Une employée d’Emmaüs dans les Hauts-de-Seine, interrogée sur la crise du textile, dresse un constat amer : "Les clientes revendent sur Vinted pour financer leur panier Shein". Après dix ans sur le terrain, elle voit un système circulaire… "mais pas dans le bon sens du terme". Résultat ? Des vêtements de piètre qualité, portés à peine quelques fois, finissent rapidement en benne. "La fast fashion, moi, je la vois", soupire, désabusée, la curatrice.
La vague fast fashion noie Emmaüs et les associations
En 2022, Emmaüs collectait déjà 120 000 tonnes de textile, soit 60 % du volume national. Aujourd’hui, des centres retirent leurs bornes de collecte. "On ne sait plus quoi faire de ces vêtements qui ne valent rien", confie un bénévole de la Croix-Rouge française à CM-CM.fr en début d’année.
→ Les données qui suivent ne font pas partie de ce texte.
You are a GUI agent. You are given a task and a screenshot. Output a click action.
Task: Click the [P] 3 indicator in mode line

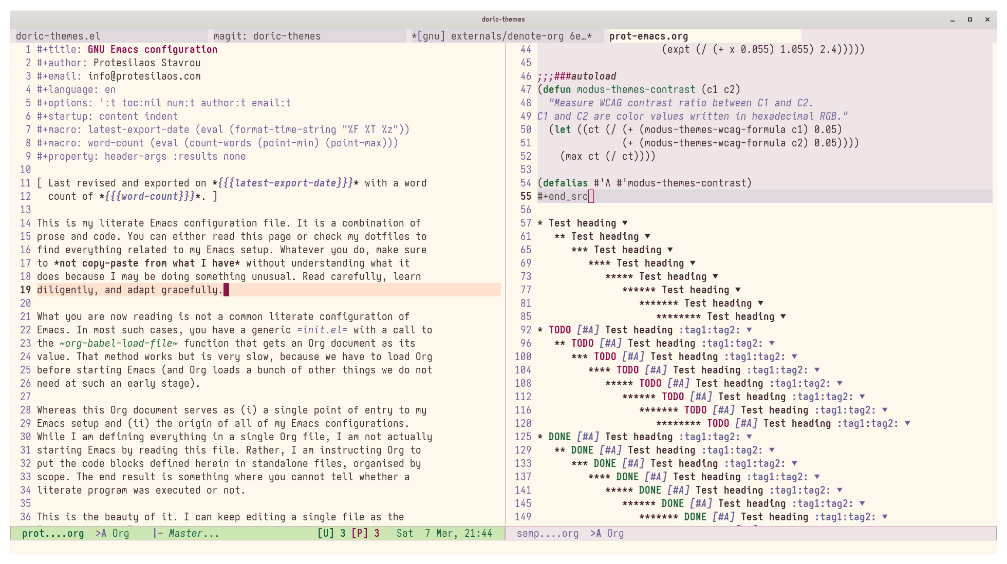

Dans les centres de tri, la situation est catastrophique. Les dons textiles explosent, mais la qualité s’effondre alerte Tarek Daher, délégué général d’Emmaüs France dans un entretien pour Vert. La seconde main solidaire se retrouve piégée : elle ne parvient plus à absorber le flot continu de vêtements de mauvaise qualité… qui ne trouve pas preneur sur les plateformes comme Vinted.
Vinted : "succursale de la fast fashion"
La seconde main n’a pas été remplacée par Shein, elle l’accompagne. Près de 47 % des acheteurs de Vinted achètent aussi chez Shein. Un cercle vicieux où la fast fashion et la seconde main coexistent.
Lolita Cattelan Bour, fondatrice du e-shop Bichette Kids, refuse de jouer le jeu. "Shein ne répond à aucun besoin et participe à l’économie de la honte", confie-t-elle à CM-CM.fr. Ancienne acheteuse pour de grands groupes textiles, elle a misé sur une reconversion dans le vintage vendu en circuit court. Mais sans régulation stricte, l’entrepreneuse craint un combat perdu d’avance.
Maud Sarda, directrice générale de Label Emmaüs, et figure emblématique de l’économie sociale et solidaire, porte cette critique sur ses réseaux sociaux et dans un grand entretien avec CM-CM.fr. Elle y dénonce un climat de "guérilla marketing", une offensive commerciale où les boutiques solidaires perdent face aux géants du e-commerce, redoublant d’ingéniosité pour brouiller les lignes. "Il y a urgence à adopter la loi", visant à réduire l’impact environnemental de l’industrie textile, martèle-t-elle. Adopté à l’Assemblée nationale, le texte attend toujours d’être examiné au Sénat. Mais en attendant, Vinted consolide son rôle de "succursale de la fast fashion", selon elle.
"Vinted est quand même en train de devenir un peu la succursale de la fast fashion, ça c’est assez grave" s’alerte la cheffe d’entreprise au sujet de son concurrent.
Pour la fondatrice de la plateforme du mouvement Emmaüs, le lien entre la plateforme lituanienne et Shein est à établir : "Beaucoup achètent sans scrupule sur Shein en sachant qu'ils pourront revendre sur Vinted si ça ne leur va pas". Cette description ne colle pas avec l’image que Vinted cherche à véhiculer. L'ironie ? En 2020, Thomas Plantenga, PDG de la plateforme, demandait à Maud Sarda comment rendre sa plateforme "plus sociale et solidaire".
Parmi les centaines de millions d’annonces sur Vinted, CM-CM.fr recense 26 millions de vêtements Shein, souvent à peine portés et revendus à prix cassés.